Monday, September 23, 2013

Lyric Opera of Chicago - 2013/2014 Season

This year's Lyric Opera of Chicago 2013/2014 season will be an exciting one, featuring many operas written by Giuseppe Verdi beginning with Otello on Thursday, September 26 in the Mutilpurpose Room at 7:00 p.m.  Our facilitators will be from the Lyric Opera Education Corps.  Our opera display can be found in the Audiovisual Room.  

Otello by Giuseppe Verdi - Thursday, September 26 First performed in La Scala, Milan in 1887, Otello is based on Shakespeare's tale of the Moorish general and his fatal jealousy.  It is widely accepted as one of Verdi's finest operas.  It includes a Storm scene, a Drinking Song where the evil Iago gets Cassio drunk.
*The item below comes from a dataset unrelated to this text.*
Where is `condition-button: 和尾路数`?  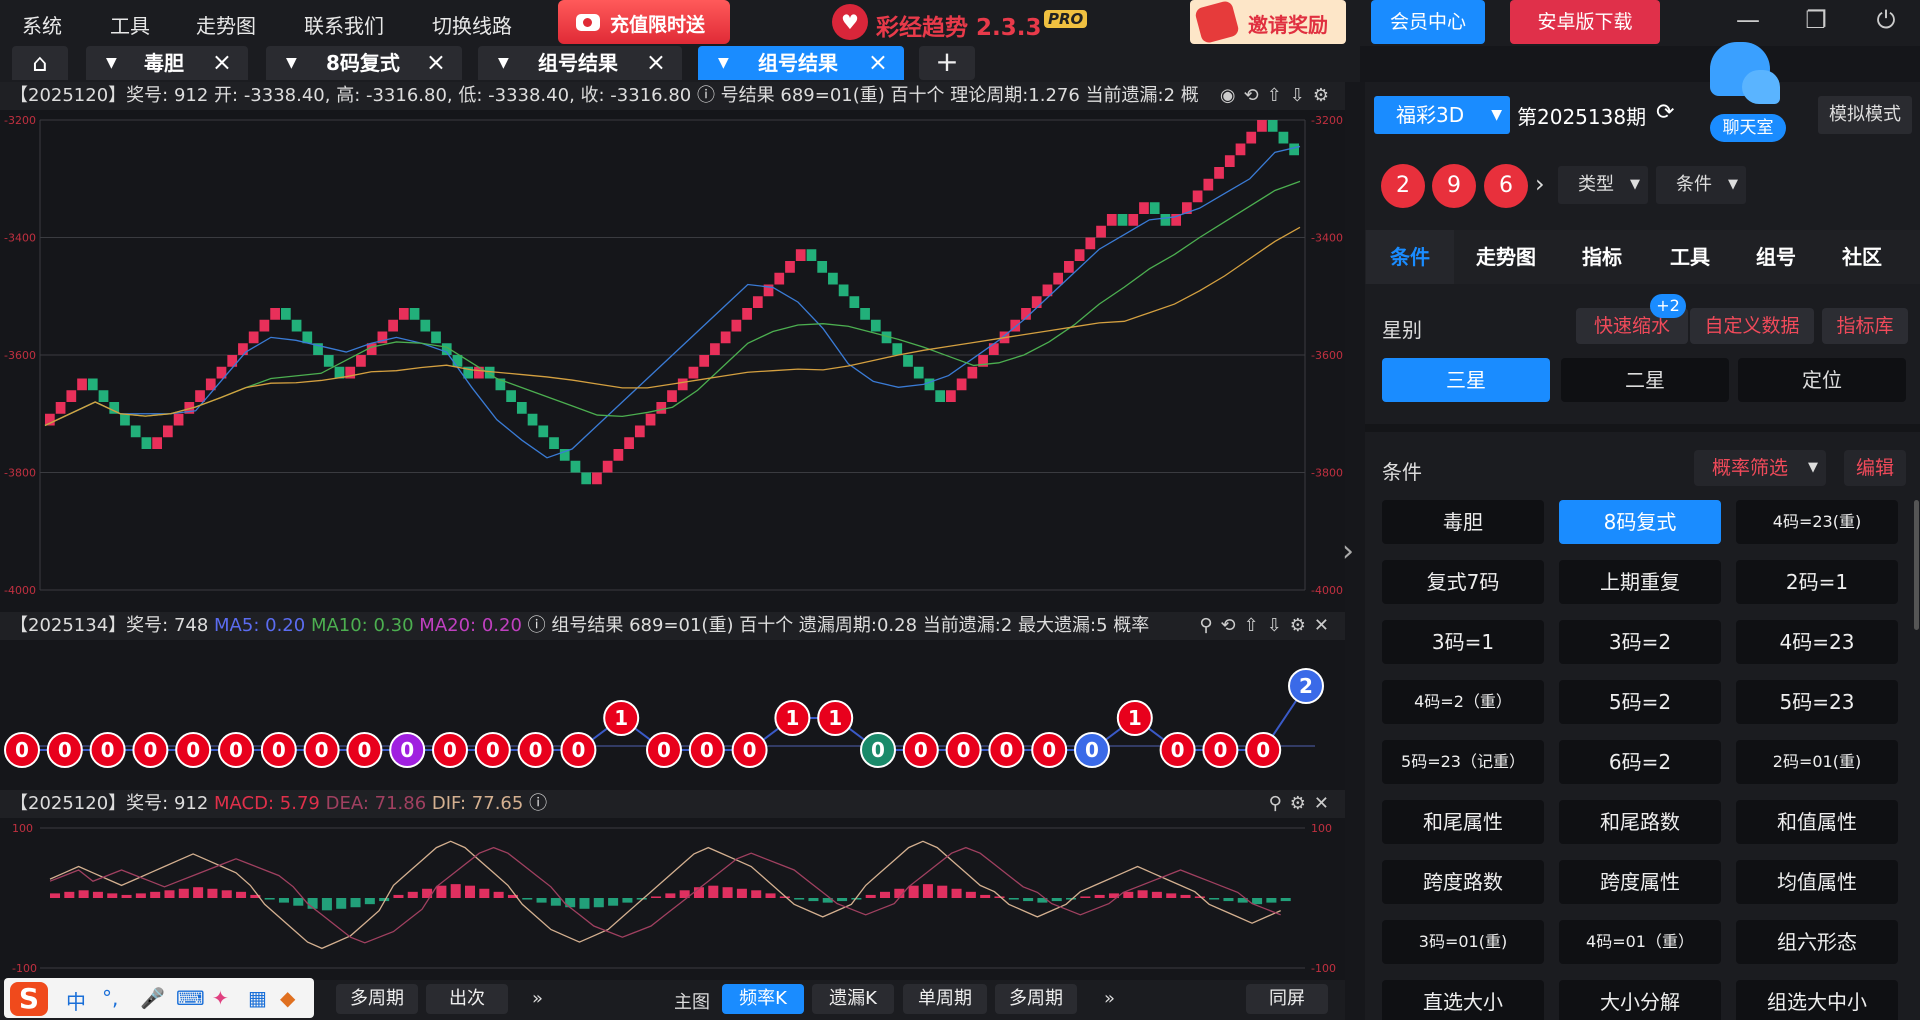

It also has a Heroic Aria where the heroine bids good night to her maid in a single line which can be a Mad Scene, a Farewell Aria and suicide Aria all rolled into one.  It also includes an Oath Duet for tenor and baritone.

In the film Serenade, Mario Lanza plays an operatic tenor who is singing Otello for the first time.

Madama Butterfly by Giacomo Puccini - Thursday, October 30

Premiered at La Scala on February 17, 1904, it was badly received.  During the first performance, the crowd booed and jeered.  Puccini, suffering from a car accident leg injury, stood in the wings saying, "Louder, louder you beasts!  You'll see who's right - this is the best opera I've ever written!"  It was first performed in two acts and later the second act was split in half.  It was shown three months later to great acclaim.

"The story of Madama Butterfly is based on an actual incident involving a young Japanese girl who became pregnant by an Englishman and attempted suicide." (Lyric Opera Season Companion 3013/2014)


The Broadway and West End musical Miss Saigon (1989) was, in part, based on Madama Butterfly.  The location was moved to Vietnam and Thailand during the Vietnam War and the Fall of Saigon.

Parsifal by Richard Wagner - Wednesday, October 30

Parsifal was first performed in Bayreuth in 1882.  It was a religious drama and Wagner's last opera.  He died in Venice six months after the premier of Parsifal.  "Parsifal is a tale of a "young fool," an innocent who must learn of life's sorrow before he can fulfill his destiny as the king of the knights of the Holy Grail." (NPR)  The Third Reich banned it in 1940 and was not performed in Russia until 1993.

Wagner learned that the scenery was moving too slowly and had to add a few bars between the Transformation Music and the Grail Scene.  "They always said my music was too long!" Wagner raged.  "Now it is too short!" 

Parsifal was a sacred art and one was supposed to be reverent.  August Forster said, "Just wait - Wagner's not long for this world!  A man who is capable of producing a thing of that order cannot have much time left on earth.  His work is finished!"



La Traviata by Giuseppe Verdi - Wednesday, November 13

La Traviata premiered in Teatro la Fenice, Venice in 1853.  It is a romantic tragedy where a high-priced prostitute gives up the only man she loves and then dies of TB.  This is based on a true story.
It was a failure on opening night because modern-day clothing rather than the period garb was used.  The leading tenor lost his voice and the soprano did not look like a woman dying of tuberculosis.  A year later, the opera was produced again in the same city and was a success. (Opera for Dummies)

Verdi took interest in this story because he himself was living with the soprano Giuseppina Strepponi.  He was a widower since 1840, but because they were not married, the residents of Busseto in Italy were appalled.